╔══

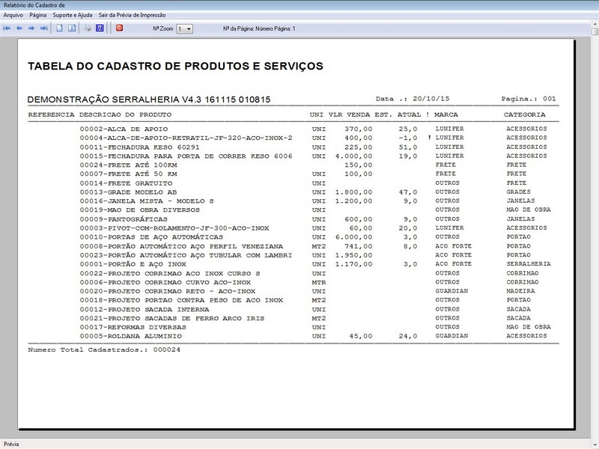Viewport: 599px width, 449px height.
Task: Toggle two-page view mode
Action: 73,28
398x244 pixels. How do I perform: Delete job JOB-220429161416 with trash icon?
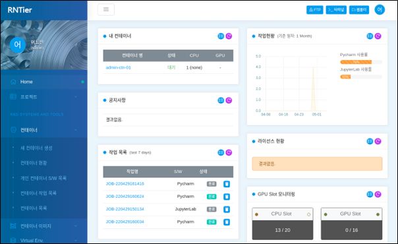[227, 184]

╚══

**Written request**
Pull out the text of all the records above word for word, leaving out the pictures.

**Answer to this problem**
Viewport: 599px width, 449px height.
Task: Toggle two-page view mode
Action: 73,28
398x244 pixels. How do I perform: Delete job JOB-220429161416 with trash icon?
[227, 184]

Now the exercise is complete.